To virtualize REST services on an Android phone, you must make it communicate with the HTTP proxy connector. To do this, configure the proxy settings of your current WiFi connection on the phone. Within the WiFi settings, enable proxy, select Manual and set the proxy host name to 127.0.0.1 and port to 6543:

To enable virtualization of services over HTTPS, import the ../lib/sv-capture.pem certificate into User Certificates on the phone. When prompted, select to use the certificate for VPN and apps. Use one of the following methods: * Upload the file over a USB cable and navigate to Settings/Security/Credential storage and perform Install from device storage. * Send the certificate by e-mail to a phone account and open the attachment in the e-mail app.

Installing the Forecastie application

Download the "Forecastie - Weather app" from F-Droid to your hard disk and then upload it to UFT Mobile.

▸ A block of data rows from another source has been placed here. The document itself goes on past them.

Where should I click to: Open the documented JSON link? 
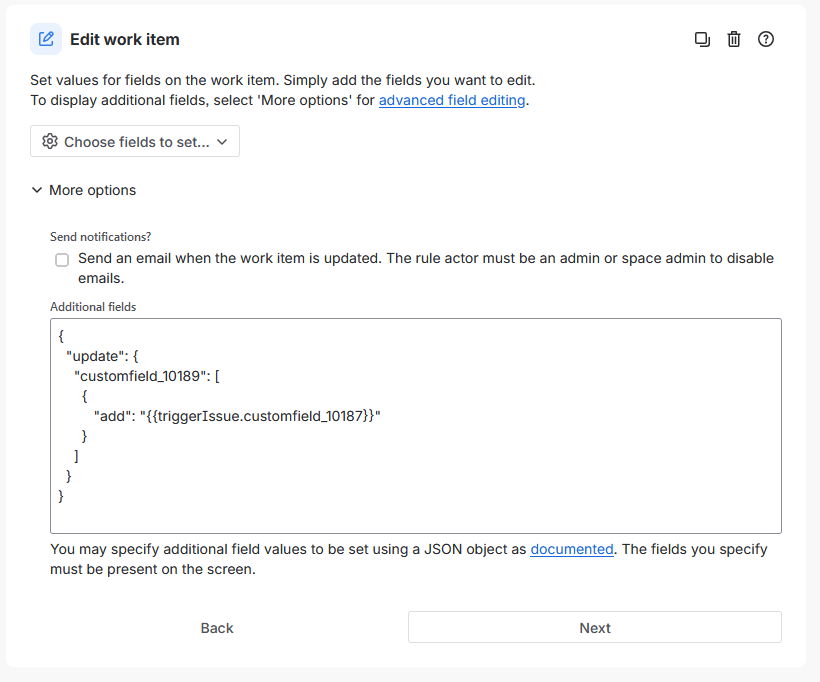[x=572, y=549]
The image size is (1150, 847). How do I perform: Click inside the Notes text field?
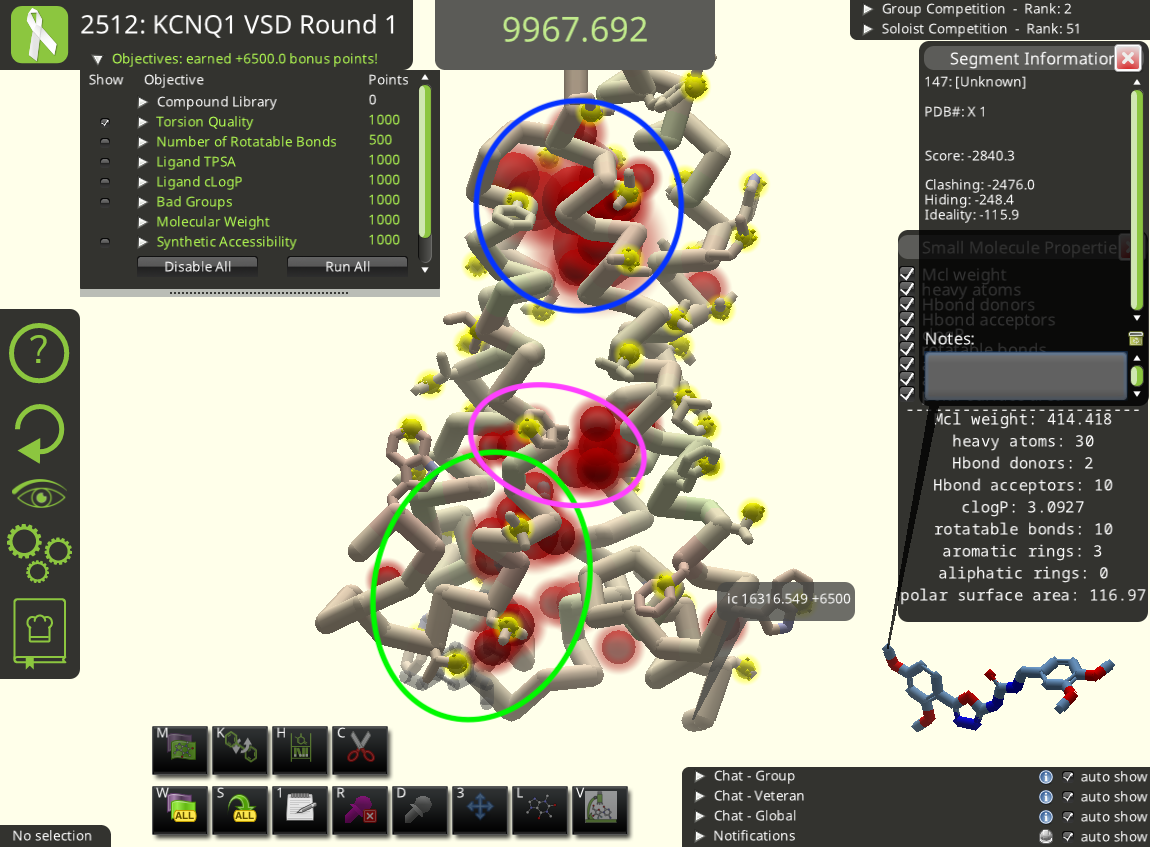pos(1025,376)
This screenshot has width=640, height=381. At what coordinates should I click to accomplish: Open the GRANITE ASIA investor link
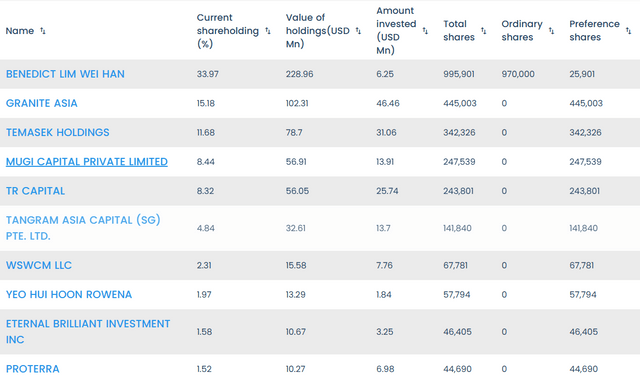(x=42, y=103)
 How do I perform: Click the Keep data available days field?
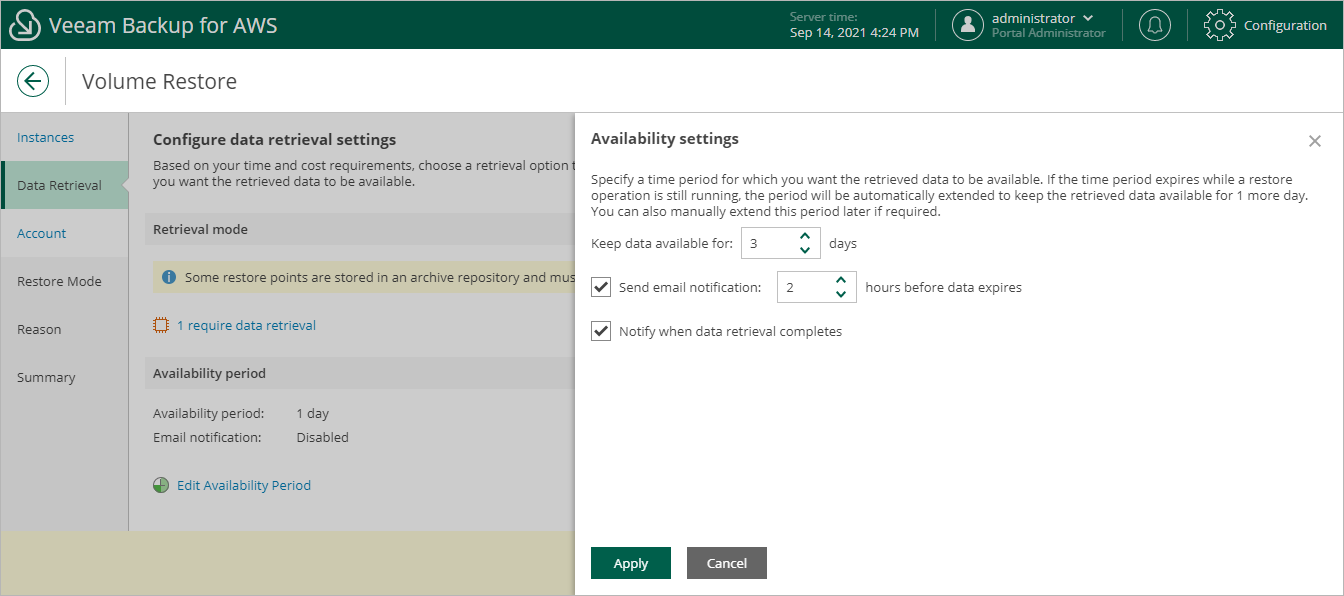768,243

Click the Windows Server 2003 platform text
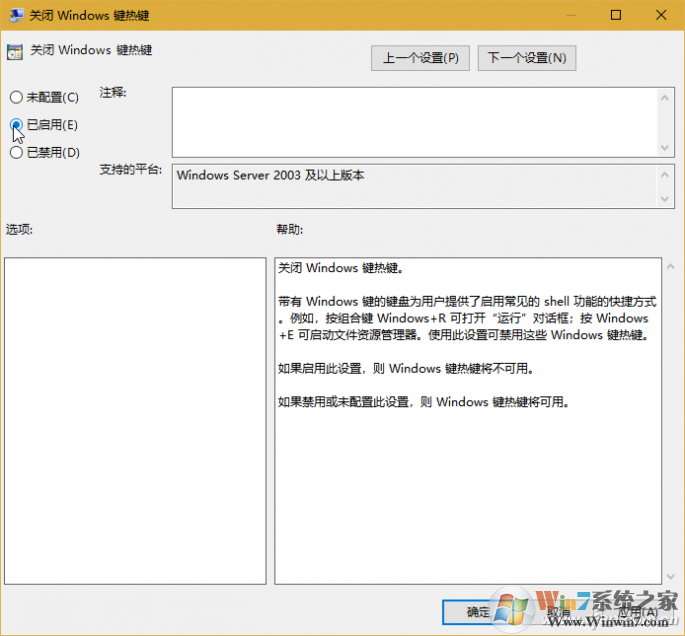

Install the packaged version of the application on Android 7.0+ (required because of server certificate trust instrumentation). You can use a non-packaged version on older Android versions.

Running the automation test

Edit the demo.properties file and enter the device ID of the Android phone connected to UFT Mobile to use in the test, uftm.deviceId=5200....

Then run mvn test within the demo directory.

The setupBeforeClass() method in the test class will compile simulation models located in src/test/resources and deploy and start the virtual lab on the SV Lab server embedded in UFT Mobile:

@BeforeClass
public static void setUpBeforeClass() throws Exception {
    ...
    device = MobileLab.lockDevice(...);

    // create SV Lab
    sv = SvClient.newInstance(device.getSvInfo().getEndpoint());
    sv.loadActiveVirtualLab("classpath:/sv-lab.json", sv.compileModuleFromSources("classpath:/demo/*"), true);
    sv.startActiveVirtualLab();
}

Subsequently, each test can simulate required behavior of virtual services by running the corresponding application scenario from the simulation model:

@Test
public void test() throws GeneralLeanFtException {
    sv.runSimulation("weatherForecast");
    ...
}

Learning the back-end service simulation model

The setup of a mobile phone and instrumented application for learning simulation models from the real service is exactly the same as for simulation.

Simulation models can be learned either with the UFT Developer GUI or with the sv-capture command line tool available in the SV Lab client distribution that can be downloaded from the Micro Focus marketplace.

To learn using the sv-capture tool, start learning with:

sv-capture.sh -ms http://localhost:8080 -ma "client=oauth2-..." \
              -r https://api.openweathermap.org -as weatherForecast \ 
              -o ./learned-model

In Windows:

sv-capture.bat -ms http://localhost:8080 -ma "client=oauth2-..." ^
               -r https://api.openweathermap.org -as weatherForecast ^
               -o learned-model

Provide the following information: * Your UFT Mobile server URL with ms argument * The access key for execution created in Settings/Access Keys in UFT Mobile with -ma argument * The mobile phone name with -mn argument or the mobile phone ID with -mi argument

Then open the Forecastie app on your smartphone and tap on the Refresh button. Alternatively, you can change your location to display a forecast for another location. The messages to back-end services are recorded, as you can see in the sv-capture console output.

Stop the learning by pressing Enter within the console running the sv-capture tool.

The learned model is located in the learned-model directory. You can check and modify learned scenarios and data.

Simulate the learned model by running:

sv-capture.sh -ms http://localhost:8080 -ma "client=oauth2-..." \
              -m SIMULATE -vsl ./learned-model -as weatherForecast \
              -r https://api.openweathermap.org

In Windows:

sv-capture.bat -ms http://localhost:8080 -ma "client=oauth2-..." ^
               -m SIMULATE -vsl ./learned-model -as weatherForecast ^
               -r https://api.openweathermap.org

Restart the Forecastie app and repeat the actions against the simulation using the learned model.